(EXERCISE DESCRIPTION):
Word for word, repeat each record that follows.

##############################

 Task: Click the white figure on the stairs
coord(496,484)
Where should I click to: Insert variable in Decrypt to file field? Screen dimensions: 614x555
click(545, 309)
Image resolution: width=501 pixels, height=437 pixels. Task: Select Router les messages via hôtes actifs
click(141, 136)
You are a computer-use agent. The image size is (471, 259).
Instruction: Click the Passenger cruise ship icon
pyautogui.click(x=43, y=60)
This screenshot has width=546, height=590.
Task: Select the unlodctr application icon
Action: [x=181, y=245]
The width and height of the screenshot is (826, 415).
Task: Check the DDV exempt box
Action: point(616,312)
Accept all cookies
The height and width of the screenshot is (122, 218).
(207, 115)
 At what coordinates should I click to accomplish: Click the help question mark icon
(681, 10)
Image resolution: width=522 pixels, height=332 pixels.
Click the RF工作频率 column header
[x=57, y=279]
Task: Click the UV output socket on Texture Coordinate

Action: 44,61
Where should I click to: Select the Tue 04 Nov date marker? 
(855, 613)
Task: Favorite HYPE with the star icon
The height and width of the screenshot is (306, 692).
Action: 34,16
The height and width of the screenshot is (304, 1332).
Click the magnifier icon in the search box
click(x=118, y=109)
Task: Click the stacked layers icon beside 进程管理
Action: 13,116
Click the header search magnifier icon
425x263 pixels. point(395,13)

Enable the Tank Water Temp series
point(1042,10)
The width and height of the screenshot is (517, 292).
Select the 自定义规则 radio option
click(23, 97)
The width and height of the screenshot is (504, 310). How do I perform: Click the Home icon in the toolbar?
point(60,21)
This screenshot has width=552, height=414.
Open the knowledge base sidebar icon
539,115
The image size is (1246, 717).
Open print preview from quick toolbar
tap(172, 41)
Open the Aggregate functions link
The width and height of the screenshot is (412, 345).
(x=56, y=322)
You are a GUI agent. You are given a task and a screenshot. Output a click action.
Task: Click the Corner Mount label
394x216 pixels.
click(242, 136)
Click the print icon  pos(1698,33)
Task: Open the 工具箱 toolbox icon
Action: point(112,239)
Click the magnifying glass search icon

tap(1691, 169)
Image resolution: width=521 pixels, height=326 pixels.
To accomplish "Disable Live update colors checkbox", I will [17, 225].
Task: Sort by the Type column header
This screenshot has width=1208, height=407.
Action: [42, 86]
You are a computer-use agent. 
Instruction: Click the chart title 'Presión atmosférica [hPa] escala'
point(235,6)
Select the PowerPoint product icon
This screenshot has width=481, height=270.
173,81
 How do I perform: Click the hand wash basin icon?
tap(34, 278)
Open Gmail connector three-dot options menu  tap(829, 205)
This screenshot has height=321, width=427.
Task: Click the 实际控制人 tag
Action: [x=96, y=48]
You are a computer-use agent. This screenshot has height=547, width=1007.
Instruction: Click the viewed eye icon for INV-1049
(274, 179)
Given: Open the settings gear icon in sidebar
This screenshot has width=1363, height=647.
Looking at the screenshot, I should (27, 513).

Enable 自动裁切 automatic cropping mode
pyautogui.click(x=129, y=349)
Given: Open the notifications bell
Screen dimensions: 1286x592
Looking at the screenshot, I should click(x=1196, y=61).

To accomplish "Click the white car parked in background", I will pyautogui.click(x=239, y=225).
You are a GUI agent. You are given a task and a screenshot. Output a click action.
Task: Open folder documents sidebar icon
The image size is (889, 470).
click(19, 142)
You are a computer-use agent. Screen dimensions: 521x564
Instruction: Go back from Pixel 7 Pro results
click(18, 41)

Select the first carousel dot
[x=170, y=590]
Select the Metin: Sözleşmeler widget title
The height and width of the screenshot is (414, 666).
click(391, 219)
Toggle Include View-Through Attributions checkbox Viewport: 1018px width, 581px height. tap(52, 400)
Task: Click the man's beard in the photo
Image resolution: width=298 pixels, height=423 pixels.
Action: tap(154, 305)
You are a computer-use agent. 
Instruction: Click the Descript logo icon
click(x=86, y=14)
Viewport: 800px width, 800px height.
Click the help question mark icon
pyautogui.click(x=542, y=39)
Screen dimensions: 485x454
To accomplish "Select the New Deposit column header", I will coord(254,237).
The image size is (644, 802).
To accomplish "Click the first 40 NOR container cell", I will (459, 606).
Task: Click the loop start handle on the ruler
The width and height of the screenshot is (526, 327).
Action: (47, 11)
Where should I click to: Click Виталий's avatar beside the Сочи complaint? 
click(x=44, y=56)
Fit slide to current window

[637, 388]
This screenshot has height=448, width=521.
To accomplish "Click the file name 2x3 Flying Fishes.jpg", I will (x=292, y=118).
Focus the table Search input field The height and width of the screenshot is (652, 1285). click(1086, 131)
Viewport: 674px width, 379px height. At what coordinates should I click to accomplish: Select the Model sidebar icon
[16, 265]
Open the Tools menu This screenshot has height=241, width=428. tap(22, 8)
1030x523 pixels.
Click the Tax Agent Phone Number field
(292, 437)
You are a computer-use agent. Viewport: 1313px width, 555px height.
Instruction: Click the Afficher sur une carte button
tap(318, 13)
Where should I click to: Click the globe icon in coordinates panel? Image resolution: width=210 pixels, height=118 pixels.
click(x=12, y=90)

##############################

(ANSWER SPACE):
 Task: Click the white figure on the stairs
coord(496,484)
Where should I click to: Insert variable in Decrypt to file field? Screen dimensions: 614x555
click(545, 309)
Image resolution: width=501 pixels, height=437 pixels. Task: Select Router les messages via hôtes actifs
click(141, 136)
You are a computer-use agent. The image size is (471, 259).
Instruction: Click the Passenger cruise ship icon
pyautogui.click(x=43, y=60)
This screenshot has width=546, height=590.
Task: Select the unlodctr application icon
Action: [x=181, y=245]
The width and height of the screenshot is (826, 415).
Task: Check the DDV exempt box
Action: point(616,312)
Accept all cookies
The height and width of the screenshot is (122, 218).
(207, 115)
 At what coordinates should I click to accomplish: Click the help question mark icon
(681, 10)
Image resolution: width=522 pixels, height=332 pixels.
Click the RF工作频率 column header
[x=57, y=279]
Task: Click the UV output socket on Texture Coordinate

Action: 44,61
Where should I click to: Select the Tue 04 Nov date marker? 
(855, 613)
Task: Favorite HYPE with the star icon
The height and width of the screenshot is (306, 692).
Action: 34,16
The height and width of the screenshot is (304, 1332).
Click the magnifier icon in the search box
click(x=118, y=109)
Task: Click the stacked layers icon beside 进程管理
Action: 13,116
Click the header search magnifier icon
425x263 pixels. point(395,13)

Enable the Tank Water Temp series
point(1042,10)
The width and height of the screenshot is (517, 292).
Select the 自定义规则 radio option
click(23, 97)
The width and height of the screenshot is (504, 310). How do I perform: Click the Home icon in the toolbar?
point(60,21)
This screenshot has width=552, height=414.
Open the knowledge base sidebar icon
539,115
The image size is (1246, 717).
Open print preview from quick toolbar
tap(172, 41)
Open the Aggregate functions link
The width and height of the screenshot is (412, 345).
(x=56, y=322)
You are a GUI agent. You are given a task and a screenshot. Output a click action.
Task: Click the Corner Mount label
394x216 pixels.
click(242, 136)
Click the print icon  pos(1698,33)
Task: Open the 工具箱 toolbox icon
Action: point(112,239)
Click the magnifying glass search icon

tap(1691, 169)
Image resolution: width=521 pixels, height=326 pixels.
To accomplish "Disable Live update colors checkbox", I will [17, 225].
Task: Sort by the Type column header
This screenshot has width=1208, height=407.
Action: [42, 86]
You are a computer-use agent. 
Instruction: Click the chart title 'Presión atmosférica [hPa] escala'
point(235,6)
Select the PowerPoint product icon
This screenshot has width=481, height=270.
173,81
 How do I perform: Click the hand wash basin icon?
tap(34, 278)
Open Gmail connector three-dot options menu  tap(829, 205)
This screenshot has height=321, width=427.
Task: Click the 实际控制人 tag
Action: [x=96, y=48]
You are a computer-use agent. This screenshot has height=547, width=1007.
Instruction: Click the viewed eye icon for INV-1049
(274, 179)
Given: Open the settings gear icon in sidebar
This screenshot has width=1363, height=647.
Looking at the screenshot, I should (27, 513).

Enable 自动裁切 automatic cropping mode
pyautogui.click(x=129, y=349)
Given: Open the notifications bell
Screen dimensions: 1286x592
Looking at the screenshot, I should click(x=1196, y=61).

To accomplish "Click the white car parked in background", I will pyautogui.click(x=239, y=225).
You are a GUI agent. You are given a task and a screenshot. Output a click action.
Task: Open folder documents sidebar icon
The image size is (889, 470).
click(19, 142)
You are a computer-use agent. Screen dimensions: 521x564
Instruction: Go back from Pixel 7 Pro results
click(18, 41)

Select the first carousel dot
[x=170, y=590]
Select the Metin: Sözleşmeler widget title
The height and width of the screenshot is (414, 666).
click(391, 219)
Toggle Include View-Through Attributions checkbox Viewport: 1018px width, 581px height. tap(52, 400)
Task: Click the man's beard in the photo
Image resolution: width=298 pixels, height=423 pixels.
Action: tap(154, 305)
You are a computer-use agent. 
Instruction: Click the Descript logo icon
click(x=86, y=14)
Viewport: 800px width, 800px height.
Click the help question mark icon
pyautogui.click(x=542, y=39)
Screen dimensions: 485x454
To accomplish "Select the New Deposit column header", I will coord(254,237).
The image size is (644, 802).
To accomplish "Click the first 40 NOR container cell", I will (459, 606).
Task: Click the loop start handle on the ruler
The width and height of the screenshot is (526, 327).
Action: (47, 11)
Where should I click to: Click Виталий's avatar beside the Сочи complaint? 
click(x=44, y=56)
Fit slide to current window

[637, 388]
This screenshot has height=448, width=521.
To accomplish "Click the file name 2x3 Flying Fishes.jpg", I will (x=292, y=118).
Focus the table Search input field The height and width of the screenshot is (652, 1285). click(1086, 131)
Viewport: 674px width, 379px height. At what coordinates should I click to accomplish: Select the Model sidebar icon
[16, 265]
Open the Tools menu This screenshot has height=241, width=428. tap(22, 8)
1030x523 pixels.
Click the Tax Agent Phone Number field
(292, 437)
You are a computer-use agent. Viewport: 1313px width, 555px height.
Instruction: Click the Afficher sur une carte button
tap(318, 13)
Where should I click to: Click the globe icon in coordinates panel? Image resolution: width=210 pixels, height=118 pixels.
click(x=12, y=90)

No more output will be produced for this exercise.